当两个泛型类型相同时告诉 Rust 编译器

Question

I'm wondering if it is possible to tell to the Rust compiler that two generic types are the same.

In the specific case, I have a trait with a generic method and I want to implement a struct that has the same generic type as field, like in the following example:

trait Trait {
    fn foo<T>(&self, t: T) -> T;
}

struct Struct<T> {
    t: T
}

impl<T> Trait for Struct<T> {
    fn foo<U>(&self, t: U) {
        self.t
    }
}

Ofc here I have a compiler error because it expects U but have a T. How can I handle this case?

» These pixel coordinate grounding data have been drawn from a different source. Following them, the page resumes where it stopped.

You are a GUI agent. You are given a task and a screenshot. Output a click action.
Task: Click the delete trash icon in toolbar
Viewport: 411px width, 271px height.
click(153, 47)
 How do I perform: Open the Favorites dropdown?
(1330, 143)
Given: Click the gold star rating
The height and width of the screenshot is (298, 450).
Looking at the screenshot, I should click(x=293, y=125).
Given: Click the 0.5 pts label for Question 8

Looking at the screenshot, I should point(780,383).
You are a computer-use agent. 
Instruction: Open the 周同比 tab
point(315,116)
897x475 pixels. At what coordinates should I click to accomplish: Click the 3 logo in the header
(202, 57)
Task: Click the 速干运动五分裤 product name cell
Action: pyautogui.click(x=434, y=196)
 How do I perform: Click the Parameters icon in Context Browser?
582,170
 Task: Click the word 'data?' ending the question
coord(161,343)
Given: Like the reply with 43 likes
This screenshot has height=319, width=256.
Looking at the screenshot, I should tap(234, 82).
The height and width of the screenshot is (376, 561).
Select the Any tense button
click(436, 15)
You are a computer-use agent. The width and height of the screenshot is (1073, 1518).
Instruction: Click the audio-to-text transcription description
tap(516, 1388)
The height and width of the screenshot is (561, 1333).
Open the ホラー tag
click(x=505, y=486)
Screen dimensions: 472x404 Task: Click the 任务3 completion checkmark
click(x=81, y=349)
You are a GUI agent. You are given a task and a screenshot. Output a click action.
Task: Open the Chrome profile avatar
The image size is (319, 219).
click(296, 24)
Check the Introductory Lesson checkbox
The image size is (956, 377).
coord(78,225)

Moving the generic outside foo creating Trait<T> is not an option.

Answer 1

You could probably use associated types:

trait Trait {
    type U;
    fn foo(&self, t: Self::U) -> Self::U;
}

struct Struct<T> {
    t: T
}

impl<T: Copy> Trait for Struct<T> {
    type U = T;
    fn foo(&self, t: T) -> T {
        self.t
    }
}

Playground

PS: I added an extra T: Copy because T needs to be Copy to return self.t as it is a shared ref.

Answer 2

fn foo<T>(&self, t: T) -> T;

in a trait means the method must work for all T , and your struct's field can't possibly have all of those types at the same time!

That is, this code will compile given the trait and struct definition:

fn main() {
    let x: Struct<i32> = Struct { t: 0 };
    let y: &str = x.foo("abc");
    let z: [i32; 2] = x.foo([0,0]);
}

and obviously y and z can't be xt .

(after writing the answer, I see the point has already been made in mcarton's comment; I will delete it if he asks, but hopefully it's a bit clearer this way without requiring dyn ).